-- Aim of the task --
What is the number of lines in the data below that hold the word "Given"? Give nothing beyond that number.

-- Information supplied --
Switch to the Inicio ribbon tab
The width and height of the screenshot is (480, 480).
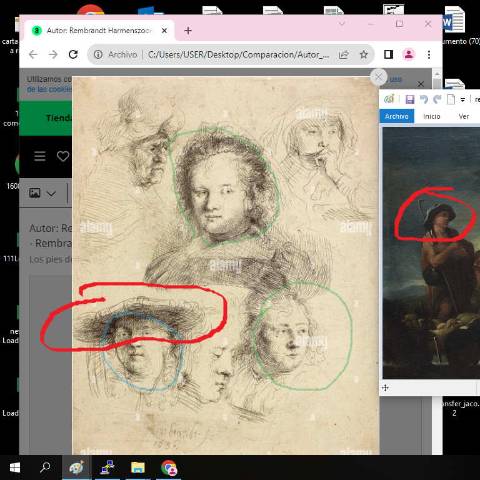(x=432, y=116)
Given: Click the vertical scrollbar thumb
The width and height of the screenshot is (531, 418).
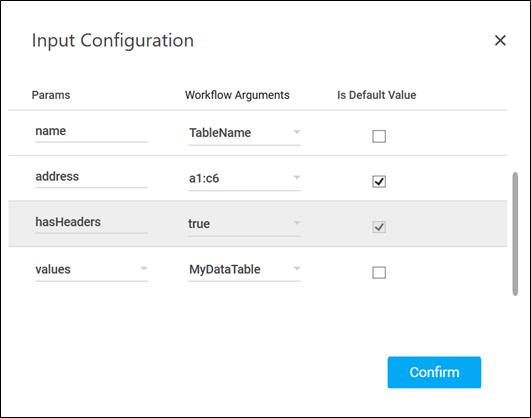Looking at the screenshot, I should click(515, 234).
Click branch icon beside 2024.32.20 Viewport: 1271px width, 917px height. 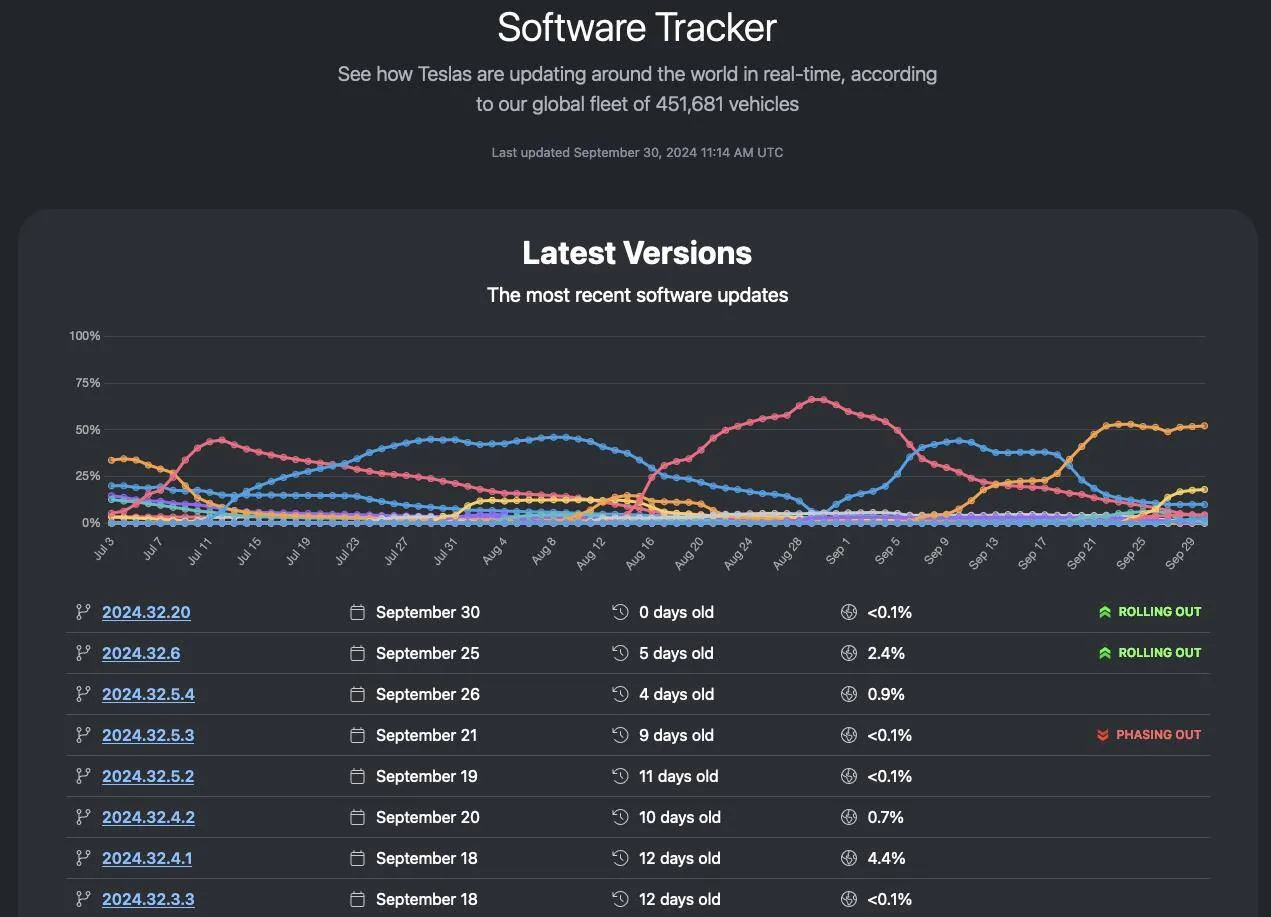[83, 612]
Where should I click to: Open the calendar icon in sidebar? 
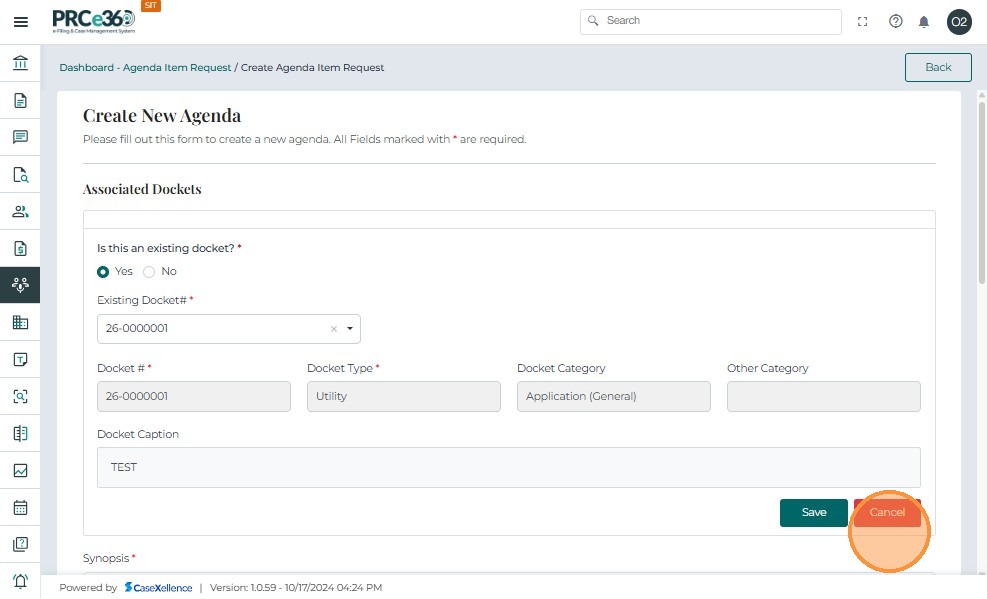click(x=20, y=507)
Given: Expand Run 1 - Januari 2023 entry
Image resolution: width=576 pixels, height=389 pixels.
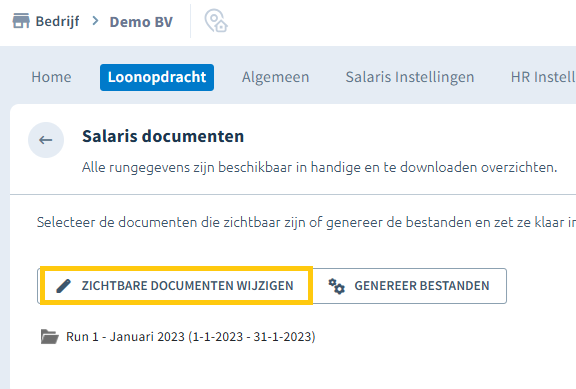Looking at the screenshot, I should point(190,336).
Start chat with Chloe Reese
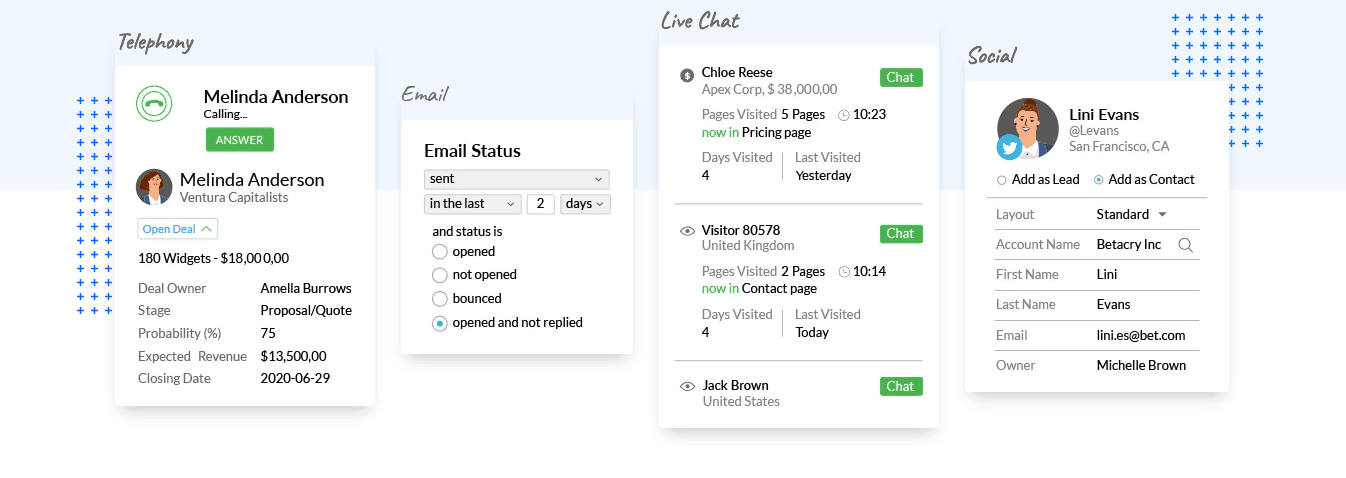This screenshot has height=478, width=1346. (900, 77)
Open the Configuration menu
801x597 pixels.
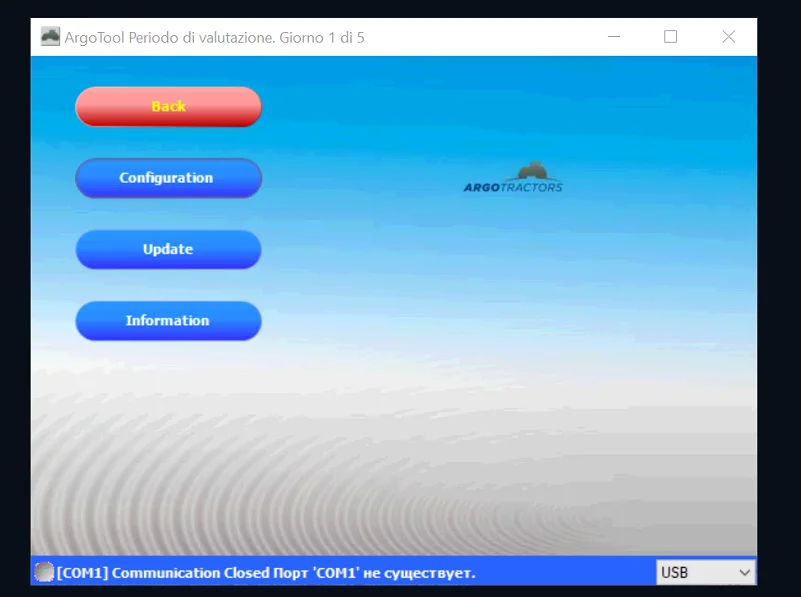click(x=168, y=178)
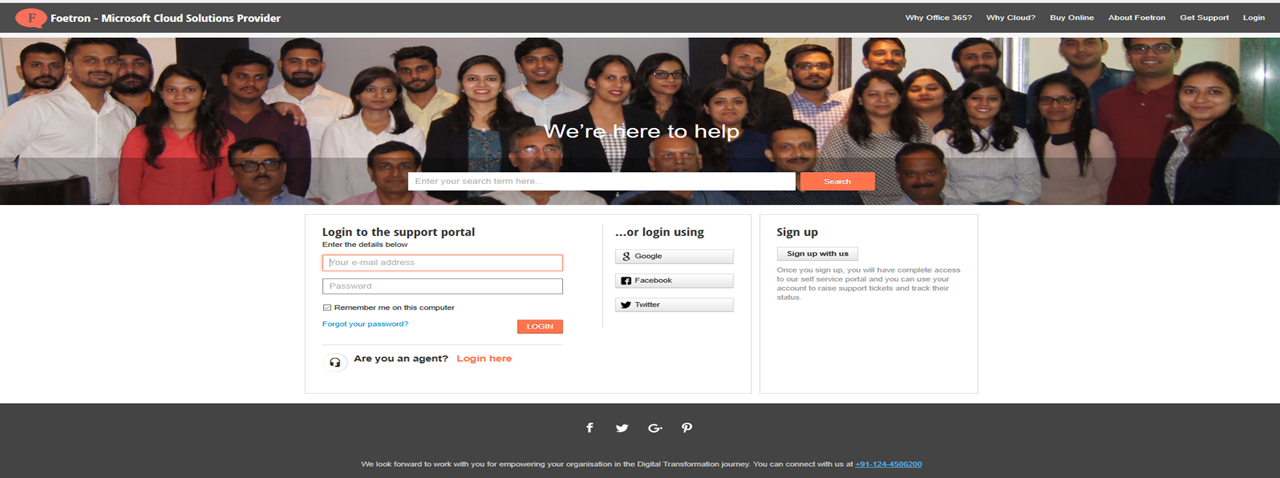Click the agent headset icon
This screenshot has width=1280, height=478.
tap(337, 361)
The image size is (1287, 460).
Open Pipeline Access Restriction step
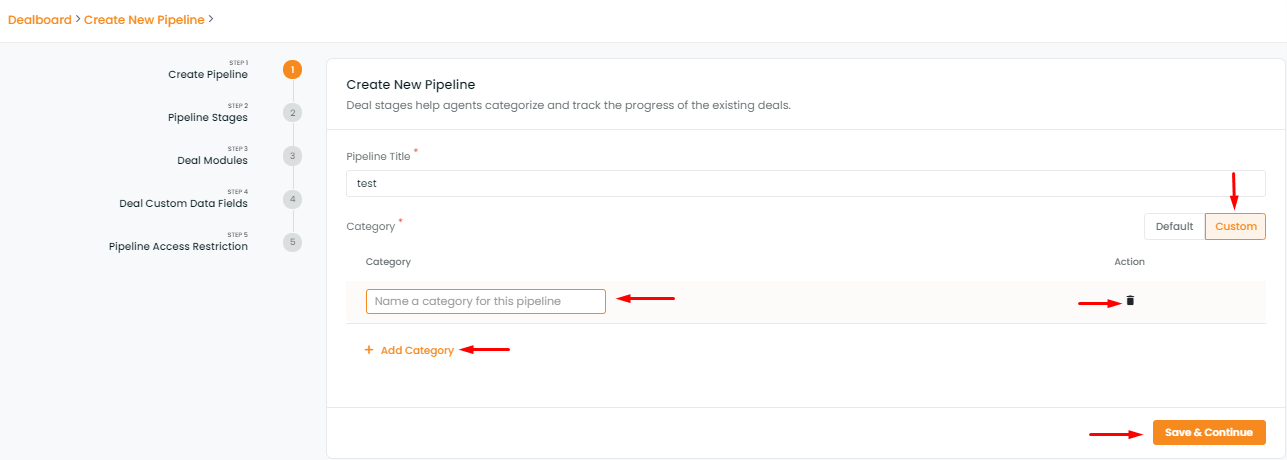click(178, 246)
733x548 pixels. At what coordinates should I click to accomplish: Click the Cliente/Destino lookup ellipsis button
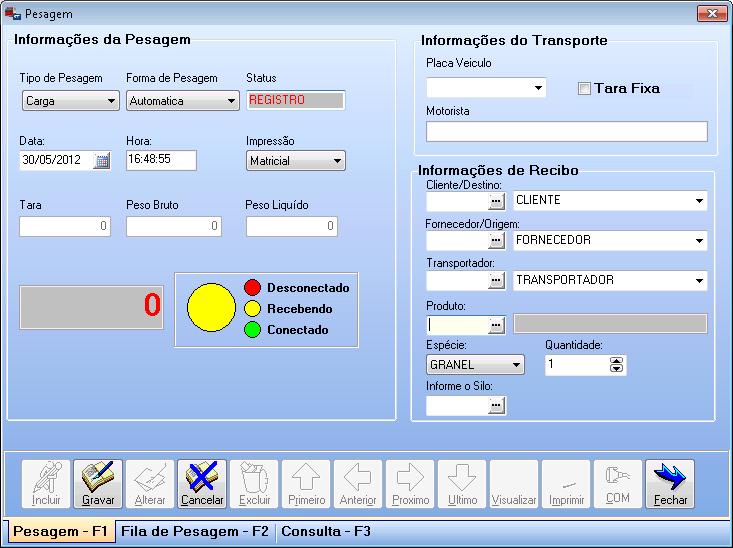496,201
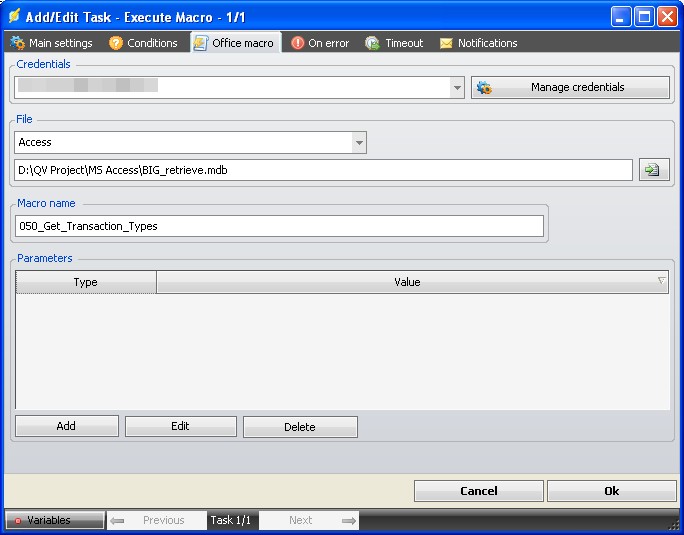Cancel the task dialog
The width and height of the screenshot is (684, 535).
click(x=478, y=491)
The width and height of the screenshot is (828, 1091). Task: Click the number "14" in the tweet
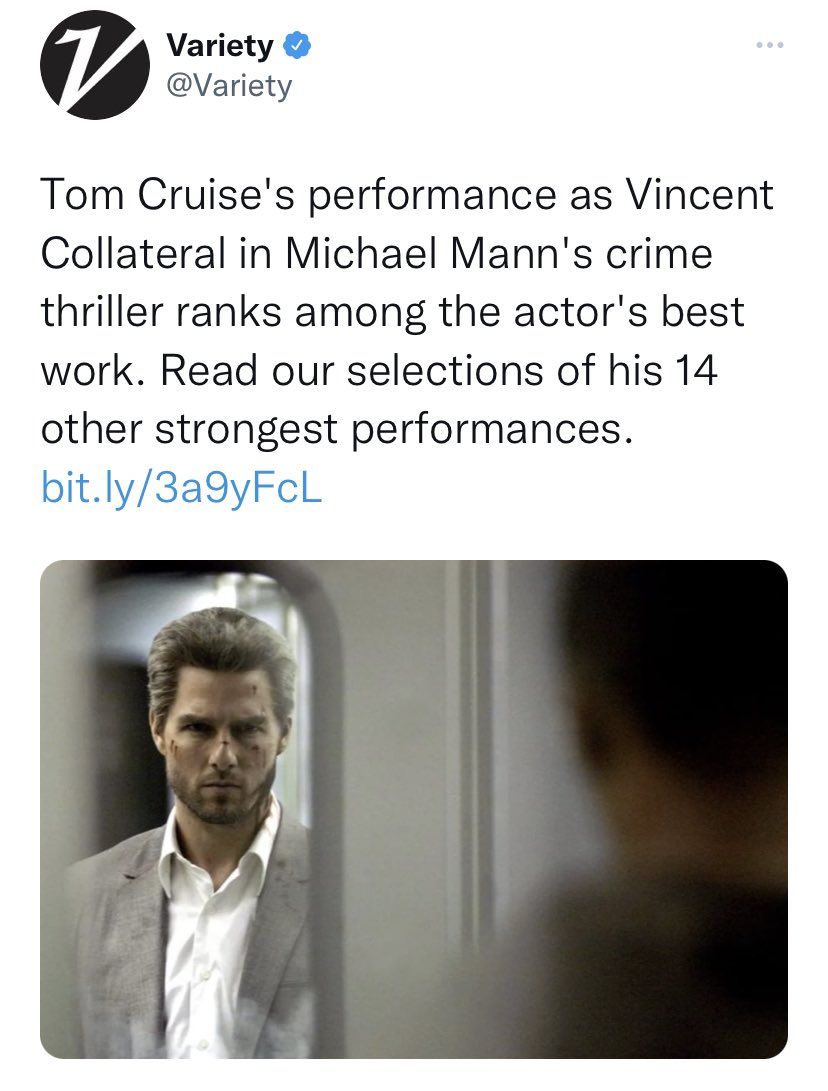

-- Answer to this task --
2